[Stored items]
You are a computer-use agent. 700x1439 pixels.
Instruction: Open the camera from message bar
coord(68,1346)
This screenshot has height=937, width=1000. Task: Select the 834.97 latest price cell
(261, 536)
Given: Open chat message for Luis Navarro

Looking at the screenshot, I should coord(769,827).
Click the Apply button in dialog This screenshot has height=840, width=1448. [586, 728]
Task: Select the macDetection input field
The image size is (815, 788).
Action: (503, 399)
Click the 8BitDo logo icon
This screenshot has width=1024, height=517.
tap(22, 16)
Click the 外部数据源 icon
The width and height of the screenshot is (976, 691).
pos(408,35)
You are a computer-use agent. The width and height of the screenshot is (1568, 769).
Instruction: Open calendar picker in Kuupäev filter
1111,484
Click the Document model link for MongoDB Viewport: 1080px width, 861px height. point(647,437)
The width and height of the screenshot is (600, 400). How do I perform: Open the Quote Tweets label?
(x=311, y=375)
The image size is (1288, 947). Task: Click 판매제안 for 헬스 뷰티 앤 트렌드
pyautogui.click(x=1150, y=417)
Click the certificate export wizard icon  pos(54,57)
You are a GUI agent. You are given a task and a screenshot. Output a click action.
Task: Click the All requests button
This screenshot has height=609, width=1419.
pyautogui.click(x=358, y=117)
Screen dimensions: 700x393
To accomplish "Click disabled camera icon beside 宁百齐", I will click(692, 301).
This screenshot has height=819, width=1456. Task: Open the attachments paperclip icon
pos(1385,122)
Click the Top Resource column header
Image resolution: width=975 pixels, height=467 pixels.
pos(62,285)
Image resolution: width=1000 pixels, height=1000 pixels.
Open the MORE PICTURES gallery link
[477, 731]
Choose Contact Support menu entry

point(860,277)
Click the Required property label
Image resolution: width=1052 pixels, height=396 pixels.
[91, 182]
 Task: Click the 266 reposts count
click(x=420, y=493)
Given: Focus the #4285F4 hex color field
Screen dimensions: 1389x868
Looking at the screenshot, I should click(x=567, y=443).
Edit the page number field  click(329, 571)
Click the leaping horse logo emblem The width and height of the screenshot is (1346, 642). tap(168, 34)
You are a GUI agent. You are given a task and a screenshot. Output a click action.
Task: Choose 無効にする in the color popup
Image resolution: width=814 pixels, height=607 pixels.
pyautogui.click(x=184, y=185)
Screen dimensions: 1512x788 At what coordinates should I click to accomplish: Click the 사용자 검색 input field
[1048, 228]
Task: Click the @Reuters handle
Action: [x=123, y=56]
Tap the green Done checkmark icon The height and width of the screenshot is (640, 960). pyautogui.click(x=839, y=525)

* _Instructions to follow_: Give all of the lines above again, exactly as they are.

* _Answer for the task_:
You are a computer-use agent. 700x1439 pixels.
Instruction: Open the camera from message bar
coord(68,1346)
This screenshot has height=937, width=1000. Task: Select the 834.97 latest price cell
(261, 536)
Given: Open chat message for Luis Navarro

Looking at the screenshot, I should coord(769,827).
Click the Apply button in dialog This screenshot has height=840, width=1448. [586, 728]
Task: Select the macDetection input field
The image size is (815, 788).
Action: (503, 399)
Click the 8BitDo logo icon
This screenshot has width=1024, height=517.
tap(22, 16)
Click the 外部数据源 icon
The width and height of the screenshot is (976, 691).
pos(408,35)
You are a computer-use agent. The width and height of the screenshot is (1568, 769).
Instruction: Open calendar picker in Kuupäev filter
1111,484
Click the Document model link for MongoDB Viewport: 1080px width, 861px height. point(647,437)
The width and height of the screenshot is (600, 400). How do I perform: Open the Quote Tweets label?
(x=311, y=375)
The image size is (1288, 947). Task: Click 판매제안 for 헬스 뷰티 앤 트렌드
pyautogui.click(x=1150, y=417)
Click the certificate export wizard icon  pos(54,57)
You are a GUI agent. You are given a task and a screenshot. Output a click action.
Task: Click the All requests button
This screenshot has height=609, width=1419.
pyautogui.click(x=358, y=117)
Screen dimensions: 700x393
To accomplish "Click disabled camera icon beside 宁百齐", I will click(692, 301).
This screenshot has height=819, width=1456. Task: Open the attachments paperclip icon
pos(1385,122)
Click the Top Resource column header
Image resolution: width=975 pixels, height=467 pixels.
pos(62,285)
Image resolution: width=1000 pixels, height=1000 pixels.
Open the MORE PICTURES gallery link
[477, 731]
Choose Contact Support menu entry

point(860,277)
Click the Required property label
Image resolution: width=1052 pixels, height=396 pixels.
[91, 182]
 Task: Click the 266 reposts count
click(x=420, y=493)
Given: Focus the #4285F4 hex color field
Screen dimensions: 1389x868
Looking at the screenshot, I should click(x=567, y=443).
Edit the page number field  click(329, 571)
Click the leaping horse logo emblem The width and height of the screenshot is (1346, 642). tap(168, 34)
You are a GUI agent. You are given a task and a screenshot. Output a click action.
Task: Choose 無効にする in the color popup
Image resolution: width=814 pixels, height=607 pixels.
pyautogui.click(x=184, y=185)
Screen dimensions: 1512x788 At what coordinates should I click to accomplish: Click the 사용자 검색 input field
[1048, 228]
Task: Click the @Reuters handle
Action: [x=123, y=56]
Tap the green Done checkmark icon The height and width of the screenshot is (640, 960). pyautogui.click(x=839, y=525)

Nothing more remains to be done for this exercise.